**Task prompt**
Filter the records below, keeping every line that contains the string "Unnamed". Treat the match as case-sensitive.

Source records:

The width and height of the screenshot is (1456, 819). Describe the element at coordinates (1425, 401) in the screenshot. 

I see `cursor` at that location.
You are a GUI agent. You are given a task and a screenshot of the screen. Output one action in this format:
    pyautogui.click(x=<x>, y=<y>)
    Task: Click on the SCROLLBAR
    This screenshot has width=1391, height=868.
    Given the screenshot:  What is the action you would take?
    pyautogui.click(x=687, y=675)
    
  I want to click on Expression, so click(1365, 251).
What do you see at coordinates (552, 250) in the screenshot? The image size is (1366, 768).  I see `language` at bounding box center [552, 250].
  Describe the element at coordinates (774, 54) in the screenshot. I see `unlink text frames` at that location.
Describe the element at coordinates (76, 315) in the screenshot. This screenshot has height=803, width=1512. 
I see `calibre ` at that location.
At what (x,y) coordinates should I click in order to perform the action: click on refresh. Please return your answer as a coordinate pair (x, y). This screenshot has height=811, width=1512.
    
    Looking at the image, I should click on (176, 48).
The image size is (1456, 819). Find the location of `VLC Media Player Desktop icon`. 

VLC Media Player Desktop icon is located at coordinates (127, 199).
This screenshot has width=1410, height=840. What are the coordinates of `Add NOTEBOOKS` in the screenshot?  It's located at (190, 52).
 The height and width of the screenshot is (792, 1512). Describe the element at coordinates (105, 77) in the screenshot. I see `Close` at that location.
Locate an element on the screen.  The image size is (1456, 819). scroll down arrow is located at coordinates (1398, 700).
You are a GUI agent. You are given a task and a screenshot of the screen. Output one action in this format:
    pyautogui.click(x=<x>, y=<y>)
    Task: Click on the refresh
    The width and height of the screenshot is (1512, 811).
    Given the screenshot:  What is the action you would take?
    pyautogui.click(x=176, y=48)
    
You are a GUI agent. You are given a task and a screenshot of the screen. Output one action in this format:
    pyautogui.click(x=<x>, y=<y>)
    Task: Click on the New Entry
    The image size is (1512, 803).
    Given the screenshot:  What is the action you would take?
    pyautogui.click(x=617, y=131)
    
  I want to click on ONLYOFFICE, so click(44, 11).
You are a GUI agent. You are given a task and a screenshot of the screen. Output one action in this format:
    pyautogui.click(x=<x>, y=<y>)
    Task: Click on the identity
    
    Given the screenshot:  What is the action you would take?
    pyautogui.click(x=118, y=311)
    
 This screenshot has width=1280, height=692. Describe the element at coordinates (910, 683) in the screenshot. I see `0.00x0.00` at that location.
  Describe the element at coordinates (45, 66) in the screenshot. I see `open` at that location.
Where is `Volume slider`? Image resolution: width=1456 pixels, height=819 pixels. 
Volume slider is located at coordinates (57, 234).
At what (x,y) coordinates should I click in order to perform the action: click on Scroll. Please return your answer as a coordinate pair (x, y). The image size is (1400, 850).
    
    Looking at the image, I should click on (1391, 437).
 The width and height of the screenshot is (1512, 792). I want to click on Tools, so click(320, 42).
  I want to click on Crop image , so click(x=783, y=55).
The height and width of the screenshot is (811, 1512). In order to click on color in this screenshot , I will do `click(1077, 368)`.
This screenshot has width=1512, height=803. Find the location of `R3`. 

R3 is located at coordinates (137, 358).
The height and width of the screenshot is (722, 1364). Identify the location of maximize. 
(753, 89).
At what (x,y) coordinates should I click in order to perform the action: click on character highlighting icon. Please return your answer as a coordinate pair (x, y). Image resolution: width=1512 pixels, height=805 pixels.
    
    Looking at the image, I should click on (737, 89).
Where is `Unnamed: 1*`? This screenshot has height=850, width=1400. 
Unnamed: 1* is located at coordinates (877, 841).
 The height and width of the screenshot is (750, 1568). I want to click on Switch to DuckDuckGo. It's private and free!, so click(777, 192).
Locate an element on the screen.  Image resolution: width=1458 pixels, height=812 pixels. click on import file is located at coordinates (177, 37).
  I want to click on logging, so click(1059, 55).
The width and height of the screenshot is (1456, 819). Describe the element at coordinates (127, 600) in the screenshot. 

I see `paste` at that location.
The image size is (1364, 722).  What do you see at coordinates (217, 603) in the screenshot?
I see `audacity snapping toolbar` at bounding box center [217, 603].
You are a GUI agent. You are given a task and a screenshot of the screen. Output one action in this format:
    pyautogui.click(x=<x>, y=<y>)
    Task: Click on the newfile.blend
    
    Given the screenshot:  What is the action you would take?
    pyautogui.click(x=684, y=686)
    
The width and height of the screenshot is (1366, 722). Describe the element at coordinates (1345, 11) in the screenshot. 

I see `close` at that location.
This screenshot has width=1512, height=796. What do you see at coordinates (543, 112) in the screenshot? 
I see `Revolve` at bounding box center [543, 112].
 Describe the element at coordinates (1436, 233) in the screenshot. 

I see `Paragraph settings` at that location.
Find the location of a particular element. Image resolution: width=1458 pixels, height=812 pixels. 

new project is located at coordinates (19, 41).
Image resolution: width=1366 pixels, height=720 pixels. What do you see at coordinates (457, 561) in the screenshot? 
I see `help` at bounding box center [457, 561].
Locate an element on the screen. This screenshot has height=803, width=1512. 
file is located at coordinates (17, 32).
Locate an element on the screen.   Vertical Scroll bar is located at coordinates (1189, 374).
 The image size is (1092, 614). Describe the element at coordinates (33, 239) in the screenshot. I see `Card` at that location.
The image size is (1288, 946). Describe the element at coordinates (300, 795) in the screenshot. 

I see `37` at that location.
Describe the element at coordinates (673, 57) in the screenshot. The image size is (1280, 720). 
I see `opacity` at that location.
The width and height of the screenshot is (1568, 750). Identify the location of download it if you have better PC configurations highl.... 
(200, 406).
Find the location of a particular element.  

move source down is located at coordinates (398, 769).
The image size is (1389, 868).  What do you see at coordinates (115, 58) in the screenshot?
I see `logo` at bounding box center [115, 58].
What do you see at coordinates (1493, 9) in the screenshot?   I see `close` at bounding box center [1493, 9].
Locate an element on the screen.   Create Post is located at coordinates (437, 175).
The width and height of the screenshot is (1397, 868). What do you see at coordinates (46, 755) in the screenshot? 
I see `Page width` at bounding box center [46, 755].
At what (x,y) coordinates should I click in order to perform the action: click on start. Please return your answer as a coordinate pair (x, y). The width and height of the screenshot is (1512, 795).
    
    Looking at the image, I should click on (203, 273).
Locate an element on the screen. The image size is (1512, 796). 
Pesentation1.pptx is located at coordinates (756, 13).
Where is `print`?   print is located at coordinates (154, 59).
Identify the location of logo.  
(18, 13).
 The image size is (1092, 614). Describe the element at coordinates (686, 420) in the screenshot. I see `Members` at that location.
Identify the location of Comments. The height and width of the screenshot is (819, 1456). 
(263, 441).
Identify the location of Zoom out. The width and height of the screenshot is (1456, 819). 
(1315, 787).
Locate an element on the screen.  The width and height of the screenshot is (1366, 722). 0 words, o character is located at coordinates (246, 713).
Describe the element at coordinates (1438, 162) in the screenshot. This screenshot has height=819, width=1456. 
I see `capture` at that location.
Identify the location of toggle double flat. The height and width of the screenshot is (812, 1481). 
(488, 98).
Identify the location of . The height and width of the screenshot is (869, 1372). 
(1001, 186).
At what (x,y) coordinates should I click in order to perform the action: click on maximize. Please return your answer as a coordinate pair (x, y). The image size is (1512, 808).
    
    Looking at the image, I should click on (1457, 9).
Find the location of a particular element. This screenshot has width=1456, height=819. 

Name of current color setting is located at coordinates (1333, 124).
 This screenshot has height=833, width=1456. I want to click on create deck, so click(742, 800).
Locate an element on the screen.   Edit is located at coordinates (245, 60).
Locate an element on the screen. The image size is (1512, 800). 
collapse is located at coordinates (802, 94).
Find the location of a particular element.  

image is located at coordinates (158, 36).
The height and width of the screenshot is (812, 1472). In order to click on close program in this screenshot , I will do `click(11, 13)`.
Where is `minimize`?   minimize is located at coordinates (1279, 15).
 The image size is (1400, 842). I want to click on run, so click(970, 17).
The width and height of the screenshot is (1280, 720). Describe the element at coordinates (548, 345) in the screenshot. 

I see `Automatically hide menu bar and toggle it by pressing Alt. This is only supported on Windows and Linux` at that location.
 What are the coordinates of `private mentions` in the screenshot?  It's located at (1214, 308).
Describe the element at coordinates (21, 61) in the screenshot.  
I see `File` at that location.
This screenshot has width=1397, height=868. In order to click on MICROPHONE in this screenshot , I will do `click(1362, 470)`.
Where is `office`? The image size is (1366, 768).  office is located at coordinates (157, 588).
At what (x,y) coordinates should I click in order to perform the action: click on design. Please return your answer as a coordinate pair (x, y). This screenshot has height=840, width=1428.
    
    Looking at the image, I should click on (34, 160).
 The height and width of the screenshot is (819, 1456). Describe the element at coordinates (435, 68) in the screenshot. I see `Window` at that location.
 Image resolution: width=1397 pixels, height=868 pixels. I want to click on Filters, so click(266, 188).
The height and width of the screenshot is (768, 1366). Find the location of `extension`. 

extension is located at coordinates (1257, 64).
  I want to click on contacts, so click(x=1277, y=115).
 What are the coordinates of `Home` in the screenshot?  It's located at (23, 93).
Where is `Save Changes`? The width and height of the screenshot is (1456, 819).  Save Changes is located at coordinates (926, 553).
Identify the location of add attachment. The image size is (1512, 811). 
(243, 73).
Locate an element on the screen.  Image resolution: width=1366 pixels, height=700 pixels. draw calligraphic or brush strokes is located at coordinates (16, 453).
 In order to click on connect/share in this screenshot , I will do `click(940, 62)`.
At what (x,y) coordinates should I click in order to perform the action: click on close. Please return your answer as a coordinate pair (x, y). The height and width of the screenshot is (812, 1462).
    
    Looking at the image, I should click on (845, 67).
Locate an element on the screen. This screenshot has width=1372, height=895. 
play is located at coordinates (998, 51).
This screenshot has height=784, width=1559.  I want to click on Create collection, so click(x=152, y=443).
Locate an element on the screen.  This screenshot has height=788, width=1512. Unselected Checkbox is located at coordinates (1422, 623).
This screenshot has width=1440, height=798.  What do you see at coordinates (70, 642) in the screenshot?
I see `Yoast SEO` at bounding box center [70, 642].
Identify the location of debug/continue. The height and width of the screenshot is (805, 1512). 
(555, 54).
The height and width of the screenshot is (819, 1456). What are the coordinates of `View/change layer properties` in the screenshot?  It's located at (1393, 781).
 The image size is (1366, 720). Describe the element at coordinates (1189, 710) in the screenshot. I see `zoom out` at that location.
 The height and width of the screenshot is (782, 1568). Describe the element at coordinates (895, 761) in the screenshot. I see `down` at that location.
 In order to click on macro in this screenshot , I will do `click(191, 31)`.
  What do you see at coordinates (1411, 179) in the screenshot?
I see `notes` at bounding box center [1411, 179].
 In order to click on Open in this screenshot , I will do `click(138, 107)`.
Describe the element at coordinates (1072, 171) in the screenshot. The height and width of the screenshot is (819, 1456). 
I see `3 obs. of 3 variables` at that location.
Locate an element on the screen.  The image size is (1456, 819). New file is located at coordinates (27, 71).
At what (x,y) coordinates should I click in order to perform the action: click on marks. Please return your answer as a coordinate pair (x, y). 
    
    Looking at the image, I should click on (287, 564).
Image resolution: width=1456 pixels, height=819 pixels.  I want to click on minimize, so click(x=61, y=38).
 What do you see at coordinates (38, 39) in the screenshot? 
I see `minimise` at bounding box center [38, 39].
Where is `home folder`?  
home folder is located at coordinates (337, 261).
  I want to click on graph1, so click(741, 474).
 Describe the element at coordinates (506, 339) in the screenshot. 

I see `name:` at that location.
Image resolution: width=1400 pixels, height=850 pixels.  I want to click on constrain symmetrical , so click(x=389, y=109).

**Correct output**
Where is `Unnamed: 1*`? This screenshot has height=850, width=1400. 
Unnamed: 1* is located at coordinates (877, 841).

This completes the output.